Figures 3.1 and 3.2 show typical severe weather patterns over three different regions. In the US (fig. 3.1) severe convection is likely to occur when a plume of warm and moist air pushes north hand in hand with a low-level jet and ultimately meets the east-west oriented frontal zone. Moreover, moist boundary layer air is quite often capped by dry and relatively warm air. A short upper-level trough may also approach from west. This pattern results in veering wind profiles and strong deep-layer shear with several thousand J/kg of CAPE.
The weather pattern conducive to severe convection in Western Europe is presented in figure 3.2. The so-called 'Spanish Plume' pattern brings an elevated layer of mixed air from southwestern to western Europe ahead of a pronounced upper-level trough. If moist boundary layer air is present, these two layers of air together make a significant amount CAPE possible to form (fig. 3.3.).

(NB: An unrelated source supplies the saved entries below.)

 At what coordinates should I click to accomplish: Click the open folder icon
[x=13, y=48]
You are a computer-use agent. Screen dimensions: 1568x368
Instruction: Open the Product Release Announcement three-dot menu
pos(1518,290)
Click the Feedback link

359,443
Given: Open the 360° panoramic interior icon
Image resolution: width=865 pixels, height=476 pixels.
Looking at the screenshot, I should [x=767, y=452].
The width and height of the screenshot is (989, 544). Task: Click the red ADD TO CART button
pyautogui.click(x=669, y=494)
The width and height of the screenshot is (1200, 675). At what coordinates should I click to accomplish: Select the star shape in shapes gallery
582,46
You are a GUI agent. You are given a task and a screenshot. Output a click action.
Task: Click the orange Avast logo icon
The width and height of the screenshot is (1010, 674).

Due to the jet streak and the strong upper-level trough deep layer shear increases in warm sector and provides favourable environment for severe thunderstorms. Additionally, minor low pressure centres and pre-frontal convergence zones may result in local southeasterly or easterly surface winds. This situation is ideal for the formation of significant amount of storm-relative helicity and this way for the development of severe thunderstorms with rotating updrafts.
In Finland, severe thunderstorms are likely to occur under strong southerly or southeasterly flow ahead of an elongated upper-level trough. A tongue of high equivalent potential temperature values streams from the Baltic States or Russia to Finland hand in hand with a low-level jet. A north-south oriented undulating frontal zone is also present in most cases. It is noteworthy that the basic ingredients for the severe thunderstorm occurrence are similar in the US, Western Europe and Finland but the orientations of the weather patterns are different.